Records shown:

++++++

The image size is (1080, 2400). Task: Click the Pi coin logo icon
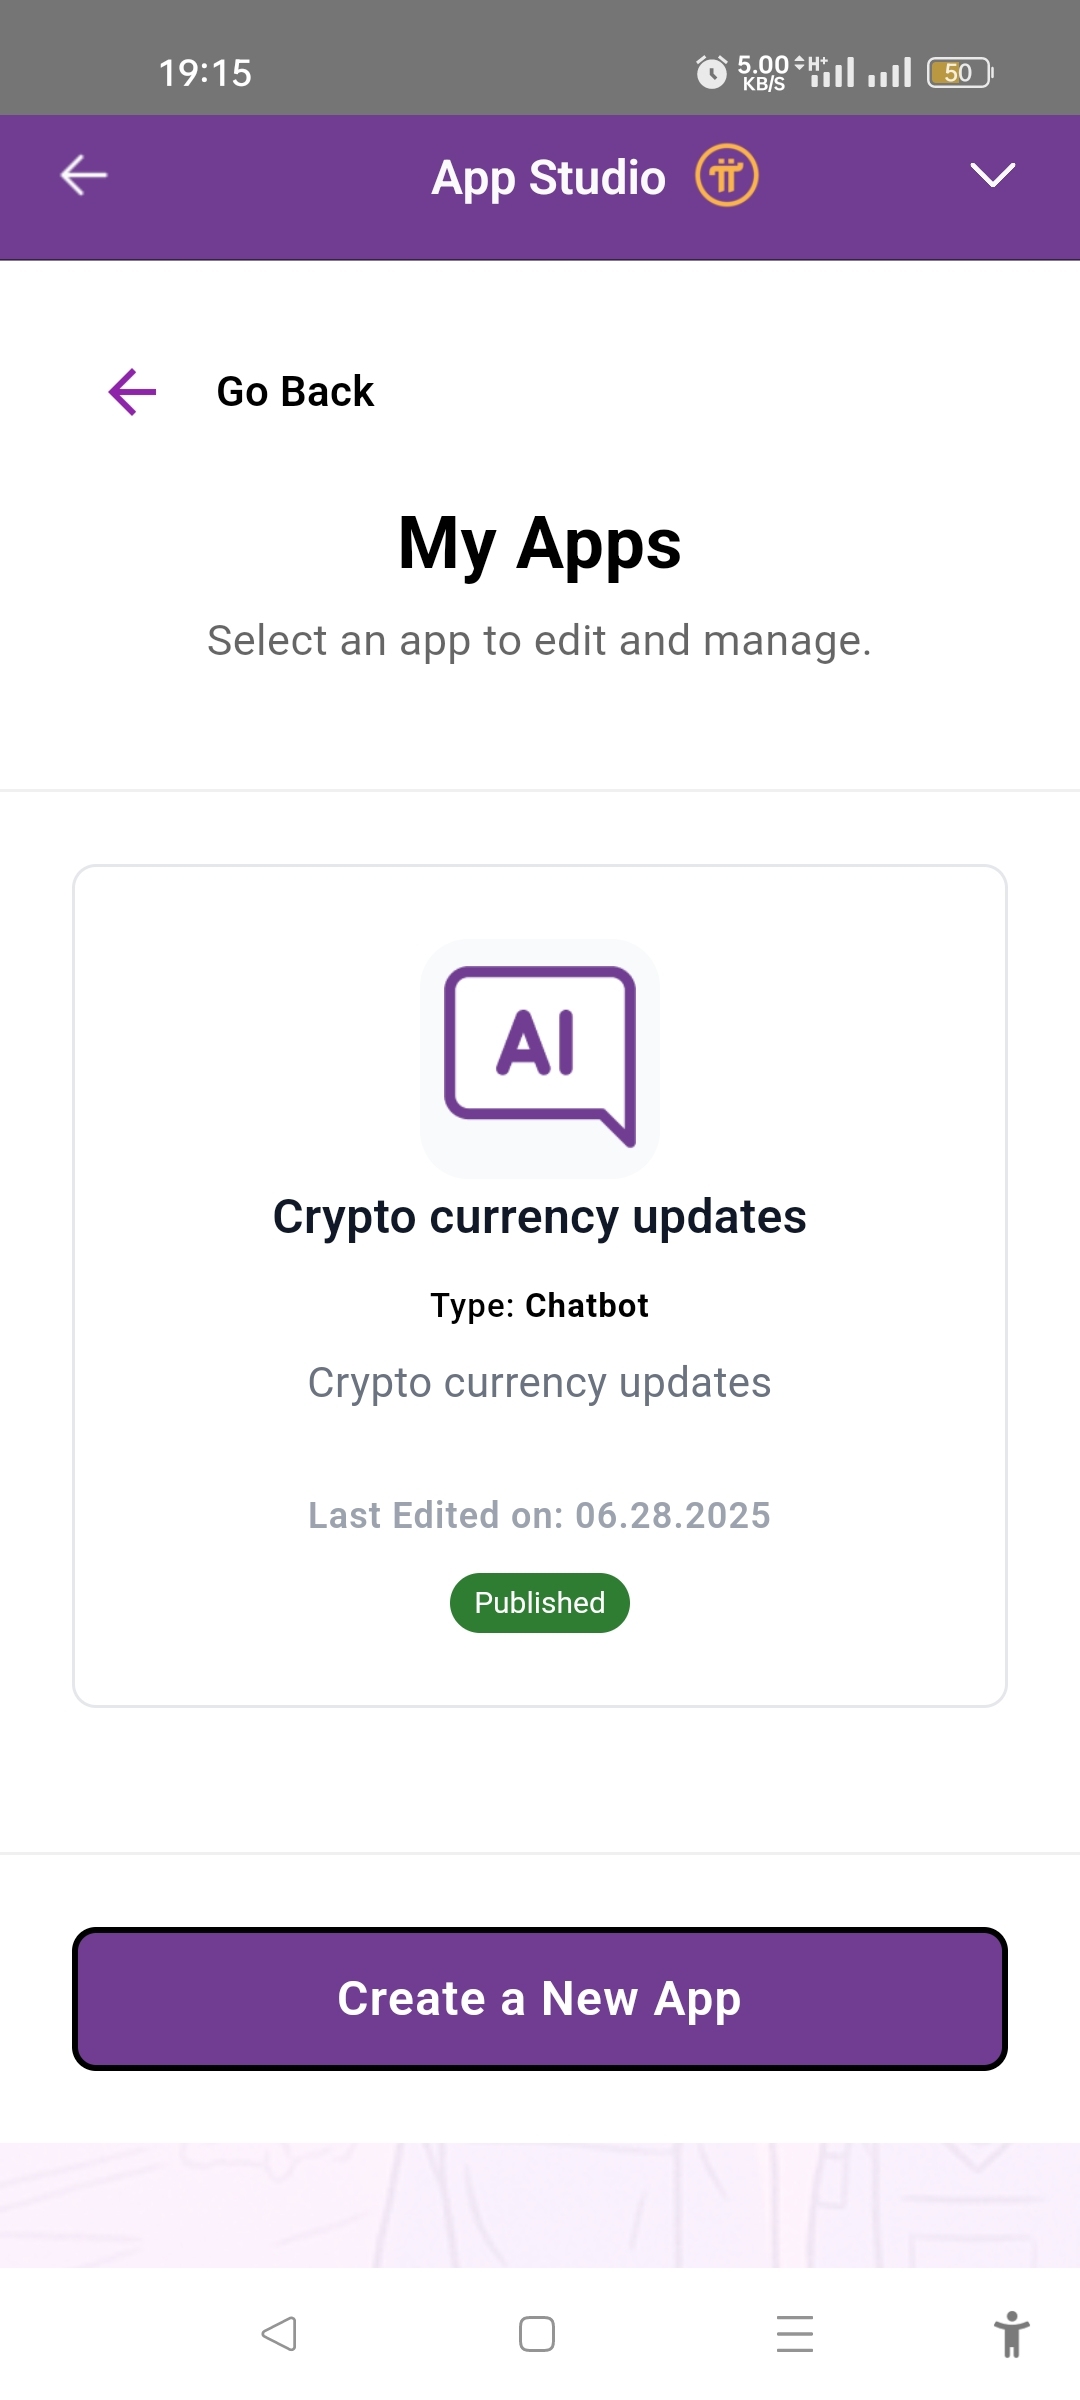pyautogui.click(x=727, y=176)
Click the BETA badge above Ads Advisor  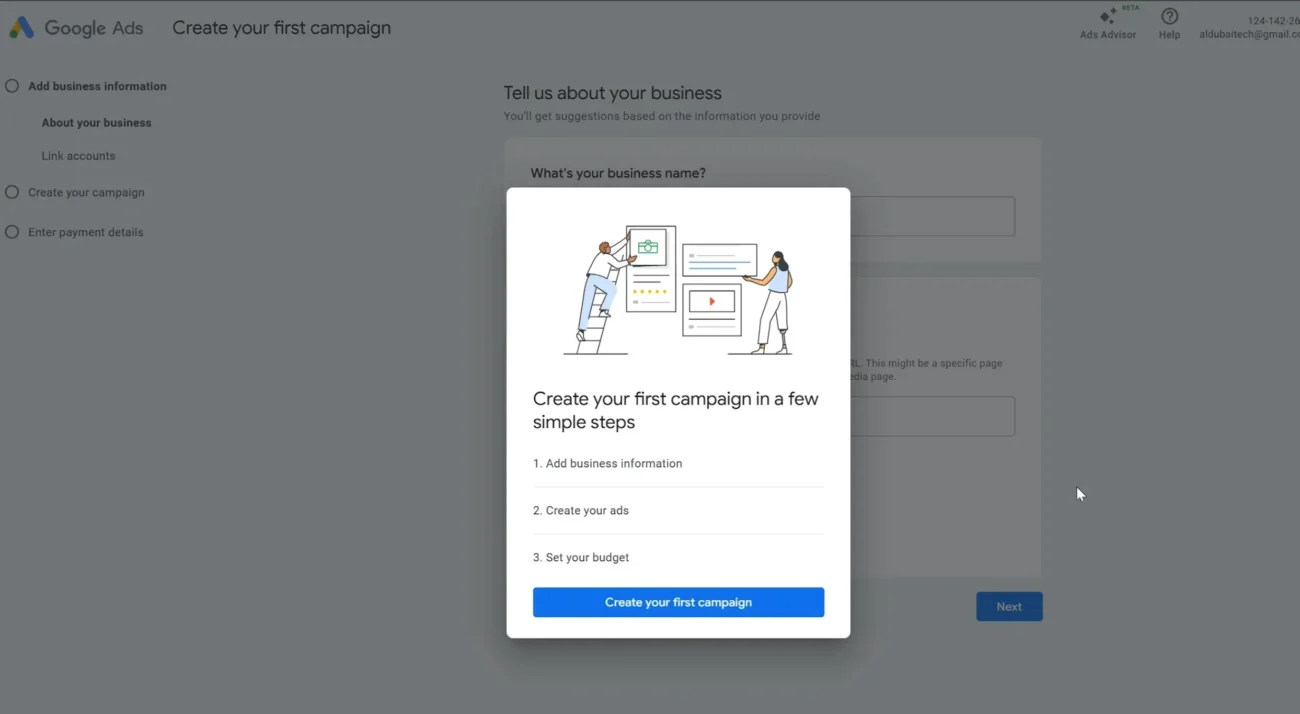(1130, 8)
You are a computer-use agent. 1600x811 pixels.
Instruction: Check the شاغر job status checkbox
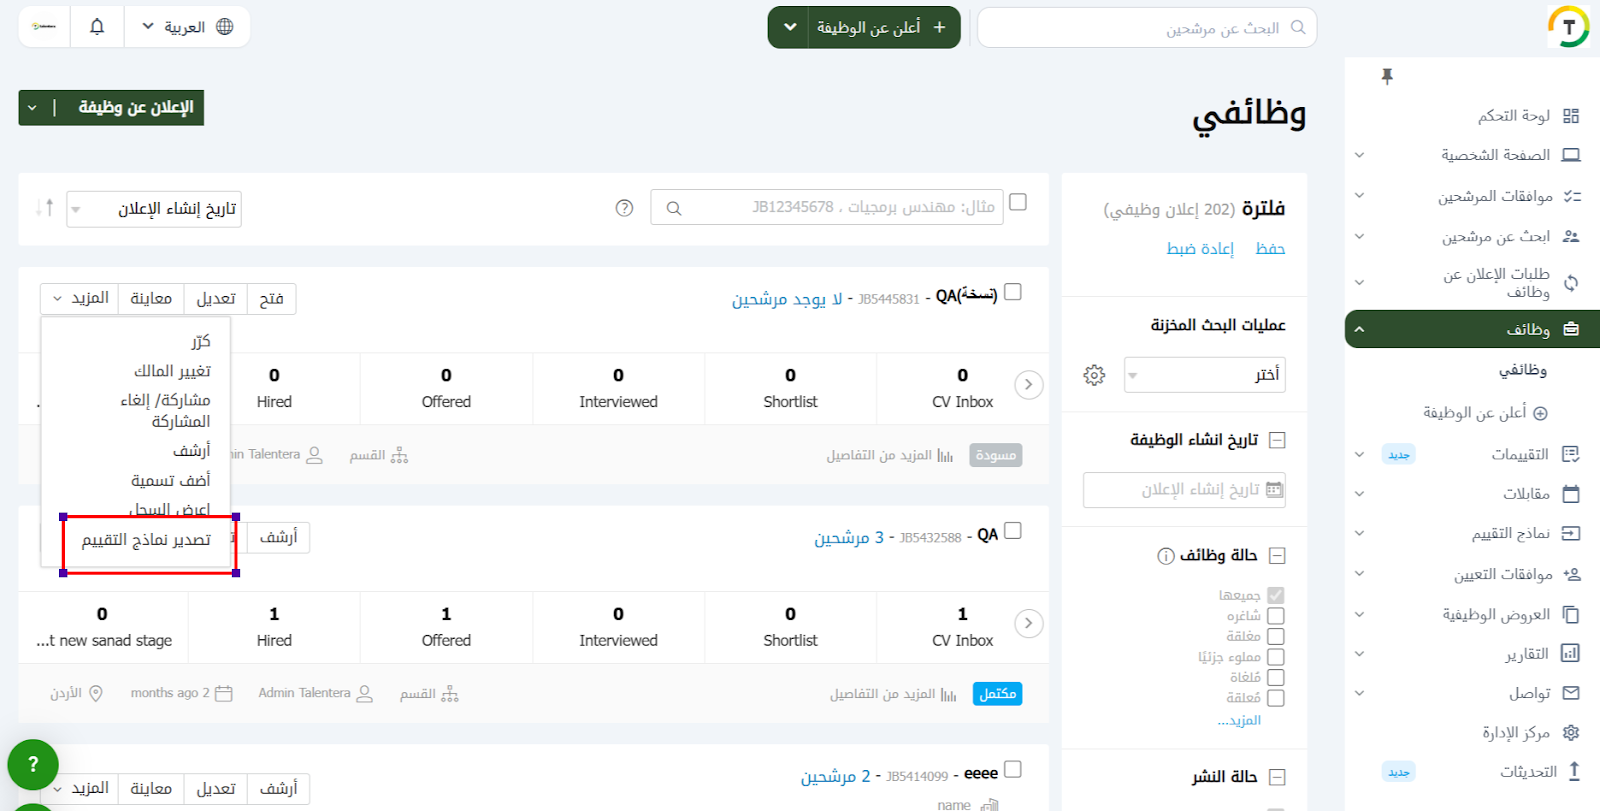(1275, 616)
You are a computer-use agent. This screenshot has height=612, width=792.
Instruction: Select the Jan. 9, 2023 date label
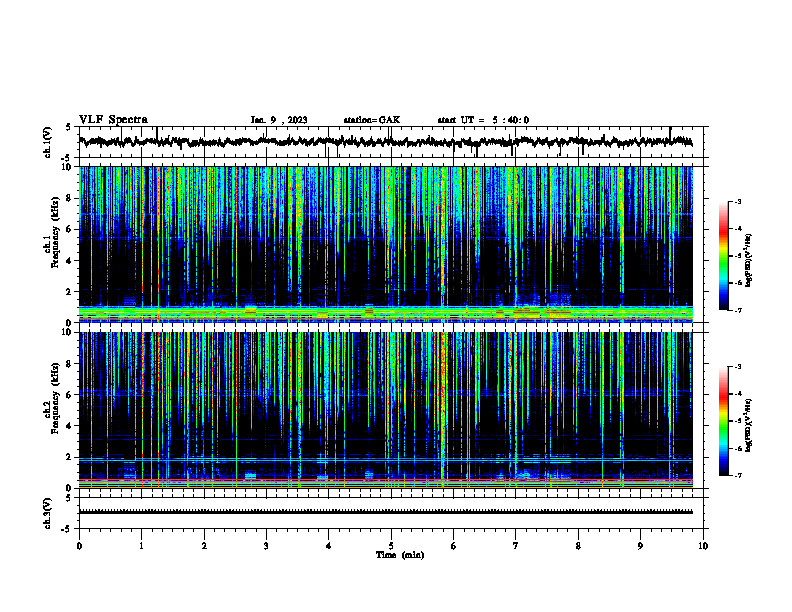click(x=279, y=120)
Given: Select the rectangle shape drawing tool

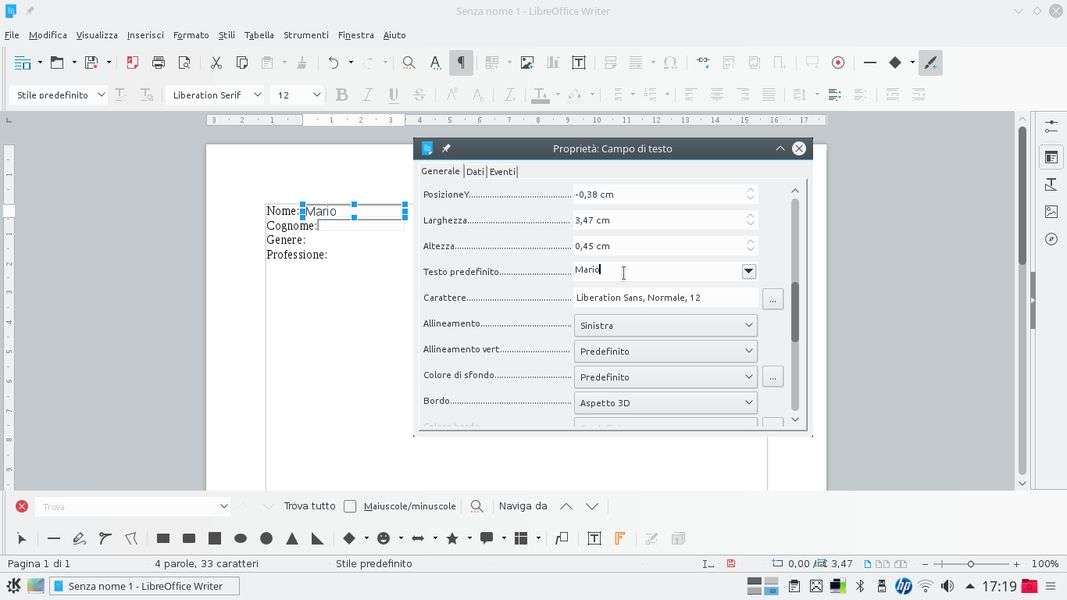Looking at the screenshot, I should pyautogui.click(x=163, y=538).
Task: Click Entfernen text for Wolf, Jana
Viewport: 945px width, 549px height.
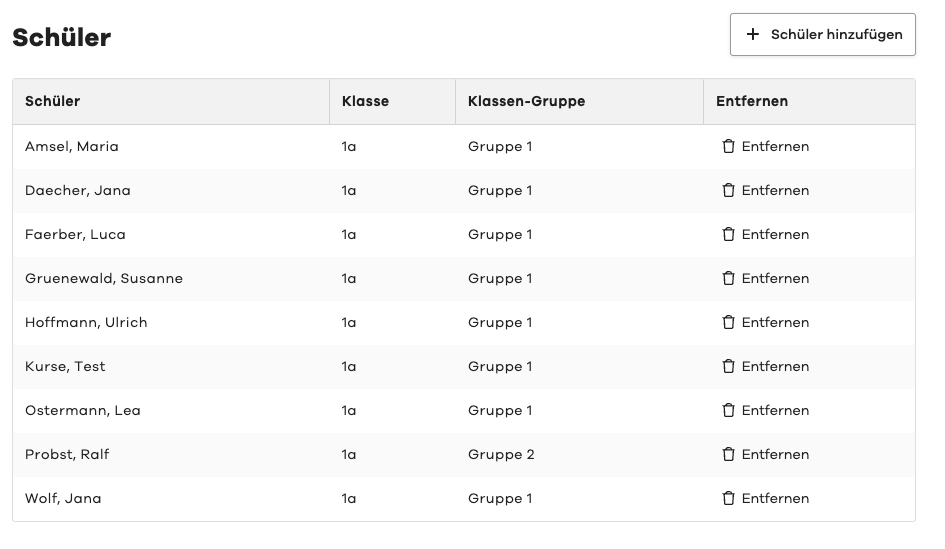Action: point(775,499)

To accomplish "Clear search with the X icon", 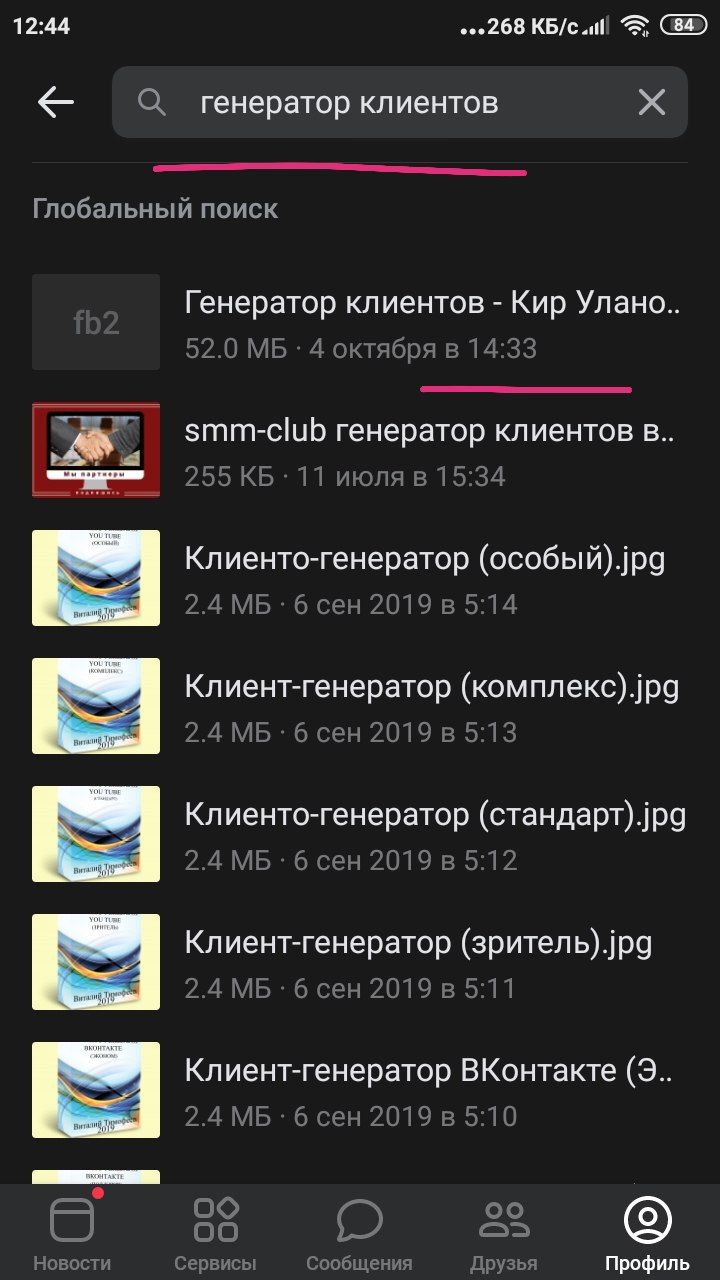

++++++

What you have to do: From the line containing "Given: Select the" to the final line of the entries, both included, transcribe every line exactly, omit the pictures, and add nothing more.

Problem solution:
Given: Select the rectangle shape drawing tool

Looking at the screenshot, I should pyautogui.click(x=163, y=538).
Task: Click Entfernen text for Wolf, Jana
Viewport: 945px width, 549px height.
Action: point(775,499)

To accomplish "Clear search with the X icon", 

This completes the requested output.